According to W.E. Upjohn Institute, the poverty lines and the minimum wage make almost no contact with each other. The minimum levels of income needed for families of different sizes to be classified as being above poverty. A family of one adult and two children would be considered not to be in poverty if annual income exceeds $17,568, while one of two adults and two children requires a minimum of $22,113. The poverty line defines a very low standard of living, possibly destitution. For example, working single parents almost always require child care. According to the National Association of Child Care Resource and Referral Agencies (2011), the average cost of childcare for two children (an infant and a four-year-old) in a least expensive state, like Mississippi, would be at least $7,280, more than 40 percent of the poverty-level income of $15,030. (There would be little income for anything else. As mentioned before, the wage is a national issue and is being experienced across the U.S. What can be done to address low
wages?
Many citizens, in numerous states, have brought this to the attention of their state government. America is a democracy, the government listens to the people. Recently many are taking advantage of that privilege by petitioning a new minimum rate.

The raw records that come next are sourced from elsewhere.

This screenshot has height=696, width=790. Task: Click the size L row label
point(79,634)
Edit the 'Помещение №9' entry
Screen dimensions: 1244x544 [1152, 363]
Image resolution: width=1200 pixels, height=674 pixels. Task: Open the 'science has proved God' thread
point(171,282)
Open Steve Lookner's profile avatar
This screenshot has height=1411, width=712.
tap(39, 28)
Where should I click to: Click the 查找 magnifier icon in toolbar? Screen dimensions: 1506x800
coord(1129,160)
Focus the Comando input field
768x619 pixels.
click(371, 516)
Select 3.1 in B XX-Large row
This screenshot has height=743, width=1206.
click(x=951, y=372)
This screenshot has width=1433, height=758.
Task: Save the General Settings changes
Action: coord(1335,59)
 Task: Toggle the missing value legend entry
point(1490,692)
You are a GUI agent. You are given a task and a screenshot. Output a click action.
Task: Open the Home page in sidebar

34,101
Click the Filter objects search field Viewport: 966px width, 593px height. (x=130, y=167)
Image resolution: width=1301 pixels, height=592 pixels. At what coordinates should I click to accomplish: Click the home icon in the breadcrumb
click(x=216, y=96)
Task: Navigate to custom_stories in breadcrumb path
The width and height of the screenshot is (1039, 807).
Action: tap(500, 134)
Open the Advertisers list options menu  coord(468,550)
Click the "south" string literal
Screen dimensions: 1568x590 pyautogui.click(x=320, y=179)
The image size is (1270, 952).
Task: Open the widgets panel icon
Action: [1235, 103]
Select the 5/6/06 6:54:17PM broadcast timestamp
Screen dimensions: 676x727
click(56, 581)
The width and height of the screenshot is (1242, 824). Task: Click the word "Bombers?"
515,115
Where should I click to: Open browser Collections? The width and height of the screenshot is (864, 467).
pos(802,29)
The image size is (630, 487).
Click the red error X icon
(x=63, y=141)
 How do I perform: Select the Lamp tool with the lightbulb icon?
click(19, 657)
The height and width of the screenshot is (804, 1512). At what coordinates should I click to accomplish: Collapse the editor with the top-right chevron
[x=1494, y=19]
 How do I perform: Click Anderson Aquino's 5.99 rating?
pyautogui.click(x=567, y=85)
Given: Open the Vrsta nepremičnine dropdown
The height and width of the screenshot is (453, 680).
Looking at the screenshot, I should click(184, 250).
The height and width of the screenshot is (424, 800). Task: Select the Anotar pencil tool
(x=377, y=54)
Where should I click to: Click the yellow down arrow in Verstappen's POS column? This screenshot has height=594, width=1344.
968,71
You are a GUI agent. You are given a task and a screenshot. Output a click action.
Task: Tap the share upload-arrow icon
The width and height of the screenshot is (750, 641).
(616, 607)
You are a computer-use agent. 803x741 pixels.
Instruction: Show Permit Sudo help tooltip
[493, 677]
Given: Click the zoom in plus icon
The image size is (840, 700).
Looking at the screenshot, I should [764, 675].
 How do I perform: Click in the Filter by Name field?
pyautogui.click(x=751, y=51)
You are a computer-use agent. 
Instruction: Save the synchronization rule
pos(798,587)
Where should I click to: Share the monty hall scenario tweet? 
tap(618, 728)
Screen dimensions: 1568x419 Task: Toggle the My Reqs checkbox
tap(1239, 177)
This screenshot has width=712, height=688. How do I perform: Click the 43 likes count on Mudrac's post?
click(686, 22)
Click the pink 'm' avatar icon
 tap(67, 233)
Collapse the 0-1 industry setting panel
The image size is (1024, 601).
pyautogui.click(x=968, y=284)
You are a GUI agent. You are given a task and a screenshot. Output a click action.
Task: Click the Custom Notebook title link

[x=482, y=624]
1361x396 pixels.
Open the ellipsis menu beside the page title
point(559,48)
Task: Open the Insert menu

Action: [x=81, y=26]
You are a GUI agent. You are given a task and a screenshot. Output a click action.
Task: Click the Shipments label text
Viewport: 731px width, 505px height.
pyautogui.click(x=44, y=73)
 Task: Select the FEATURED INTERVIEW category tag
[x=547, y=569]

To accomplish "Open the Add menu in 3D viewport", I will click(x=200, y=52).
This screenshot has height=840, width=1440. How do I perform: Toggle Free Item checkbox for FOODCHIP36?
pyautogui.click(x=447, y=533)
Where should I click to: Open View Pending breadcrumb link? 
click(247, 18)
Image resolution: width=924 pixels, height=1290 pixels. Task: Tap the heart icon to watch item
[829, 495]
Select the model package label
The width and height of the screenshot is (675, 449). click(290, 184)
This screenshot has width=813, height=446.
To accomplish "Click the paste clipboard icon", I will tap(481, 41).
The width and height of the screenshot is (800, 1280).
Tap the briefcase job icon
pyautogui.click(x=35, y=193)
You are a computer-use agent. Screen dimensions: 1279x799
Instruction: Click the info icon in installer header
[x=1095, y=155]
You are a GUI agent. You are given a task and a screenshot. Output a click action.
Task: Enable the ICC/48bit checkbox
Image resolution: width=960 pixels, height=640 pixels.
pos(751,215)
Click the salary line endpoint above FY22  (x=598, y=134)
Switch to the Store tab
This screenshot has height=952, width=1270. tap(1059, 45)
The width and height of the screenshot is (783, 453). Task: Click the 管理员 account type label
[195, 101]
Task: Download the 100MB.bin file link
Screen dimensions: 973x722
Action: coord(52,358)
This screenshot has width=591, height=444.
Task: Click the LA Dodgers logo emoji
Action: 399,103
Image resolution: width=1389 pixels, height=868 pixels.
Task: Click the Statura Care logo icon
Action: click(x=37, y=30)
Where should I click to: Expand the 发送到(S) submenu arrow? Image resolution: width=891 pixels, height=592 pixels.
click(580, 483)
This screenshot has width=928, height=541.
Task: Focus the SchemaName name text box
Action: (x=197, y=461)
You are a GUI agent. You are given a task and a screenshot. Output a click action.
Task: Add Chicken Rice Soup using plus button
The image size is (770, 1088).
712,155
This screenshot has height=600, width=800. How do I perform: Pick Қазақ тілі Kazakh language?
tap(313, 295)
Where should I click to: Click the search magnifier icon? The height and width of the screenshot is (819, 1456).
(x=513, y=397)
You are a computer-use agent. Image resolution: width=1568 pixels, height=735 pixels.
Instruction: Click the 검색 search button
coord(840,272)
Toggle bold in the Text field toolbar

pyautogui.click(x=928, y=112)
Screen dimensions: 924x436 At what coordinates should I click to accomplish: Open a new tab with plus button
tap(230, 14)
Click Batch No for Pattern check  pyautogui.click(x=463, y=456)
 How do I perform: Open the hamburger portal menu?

A low federal wage plays a role in our stagnant economy.
Four out of five economists agree that the benefits of raising and indexing the minimum wage outweigh any costs. Raising the minimum wage is a critical and simple way to help repair the weakness in our economy. It would boost consumer spending and increase the purchasing power of low-wage workers, especially in states with the highest percentages of low-wage workers, many of which also have the highest rates of poverty.